Autre truc, la réputation d’une voie, ses cotations… Tout ça, sa va jusqu’à me faire peur devant mon ordi lorsque je fais des projets!..
Du coup, j’ai essayé d’aller en montagne dans des itinéraires vierges, et sans pression, j’ai ouvert quelques itinéraires (à rocher bouchard par exemple ou à la pointe Cézanne) et je me suis acheté un perfo, et lorsque je pars du bas DE DIEU, JME SENS SURFORT!!

Et comme je l’ai dis plus haut, faut rattaquer la saison tranquillement: il y a une semaine, FUCKING BUT à l’Aiguillette du Lauzet, dans vendanges tardive (méga honte) une voie pleine de vires et de pierriers et pourtant, le moral à faiblis.

Et pourquoi ne pas y aller ensemble???

Je suis sur Gre et y aller avec un bon chiard comme moi, y a possibilité de bien rigoler non???[/quote]

Tout simplement génial monsieur l’infirmier… ! J’adore sincèrement.

Moi aussi le vide me fait baliser pourtant je fais des GV depuis toujours.
Mon truc pour ne pas (trop) baliser ? Ne JAMAIS regarder en dessous de soi. Pas facile au début on finit par s’habituer à gérer sa grimpe en respectant scrupuleusement la règle de ne jamais descendre le regard plus bas que ses pieds. Ca ne veut pas dire que j’ai ainsi vaincu toute acrophobie mais le fait d’occulter visuellement le gaz me permet de ne pas paniquer et d’avoir la force de me raisonner quand je sens venir un coup de stress.

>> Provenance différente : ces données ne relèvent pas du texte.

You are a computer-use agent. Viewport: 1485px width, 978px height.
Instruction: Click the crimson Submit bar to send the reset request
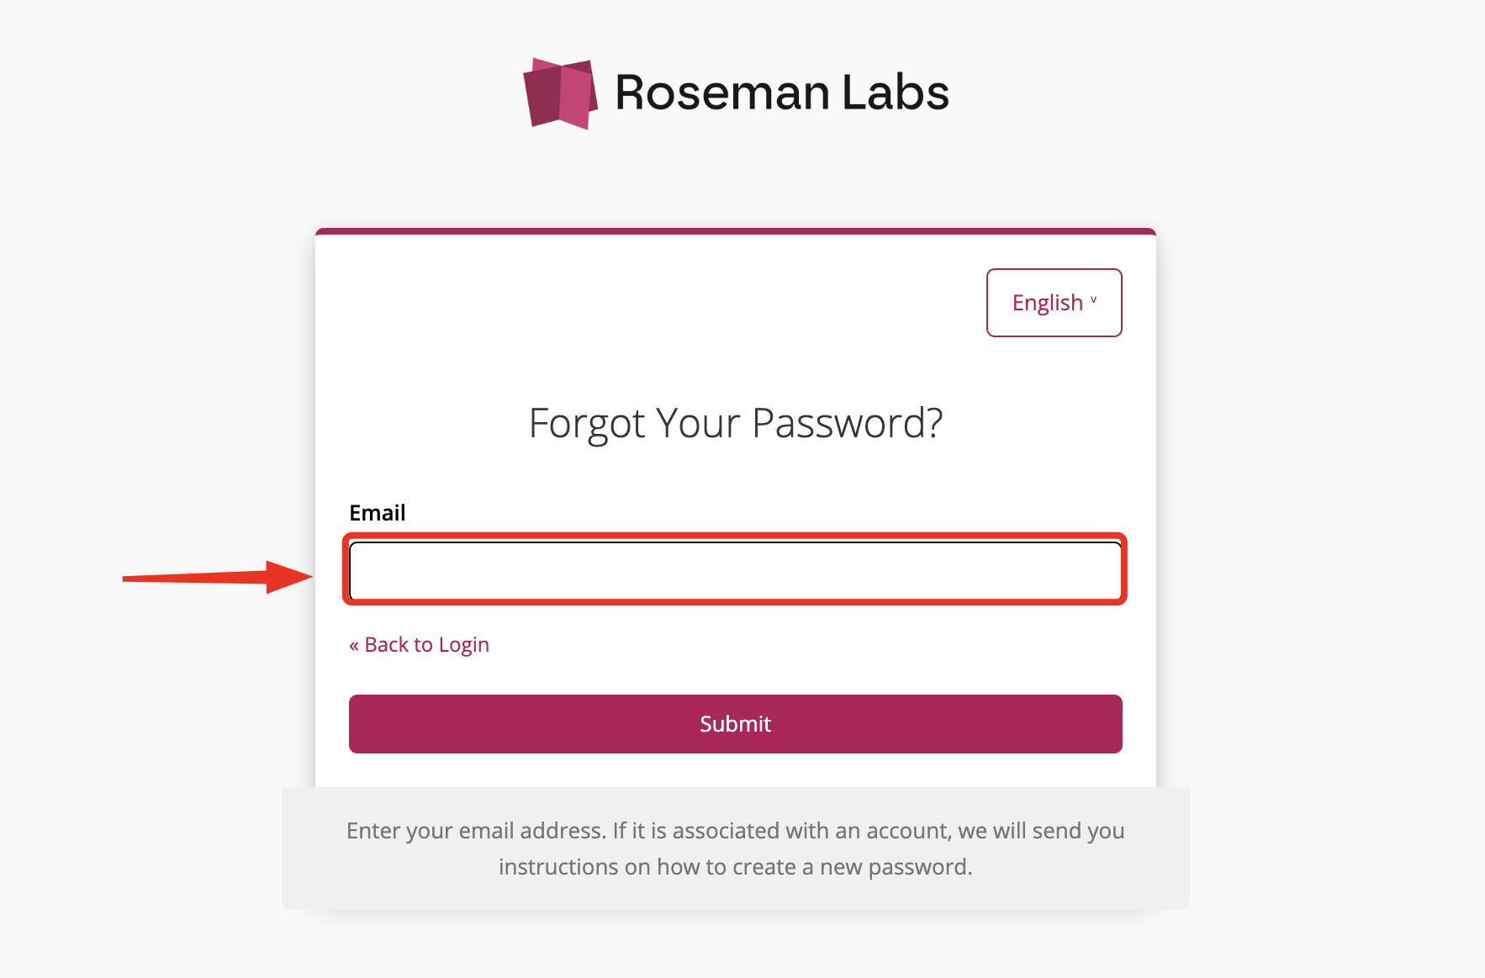tap(736, 724)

Comme au dessus, en cas de vertige/coup de stress, je me fait un tour d’horizon sans jeter un seul coup d’oeil en bas accompagné d’une bonne respiration par le ventre et si vraiment c’est la merde je sors l’arme secrète ! (un p’tit nougat :stuck_out_tongue: ) et ça repart

Posté en tant qu’invité par S & S:

Que cela fait du bien de retrouver « des comme moi »…
Pratiquant l’alpi (avec ma femme, région Cham’ avec tjs le ou les 2 même(s) guide(s), GV et mixte) depuis 5 ans, j’ai mis 2 bonnes années à me laisser pendre sereinement dans le baudrier aux relais et faire confiance totale en mes noeuds, friends, spits, etc… Le guide le plus expérimenté y fût pour beaucoup et sa pédagogie (mélange d’engueulements judicieux mais parfois un peu blessants, de bienveillance omniprésente et de conseils rassurants) m’a sans doute fait gagner bcp de temps et suées froides « inutiles ».
En revanche, je reste toujours pétri d’appréhension (malgré un encordement super court) sur les arêtes neigeuses et/ou en grandes pentes, desquelles je n’arrive pas vraiment à me vacinner !.. C’est con car j’adore ça en statique, ne pense pas être spécialement mauvais cramponneur (sauf sur glace dure…) mais reste parfois terrorisé juste avant de m’y engager ou lors des changements de côté (demi-tour en pleine pente et changement de main au piolet)… Rien que la descente de l’arête de l’aiguille du Midi, en plein été, lorsqu’elle est bien fine et balayée par le vent me glace encore mes nuits d’avant courses, pourtant maintes fois descendue.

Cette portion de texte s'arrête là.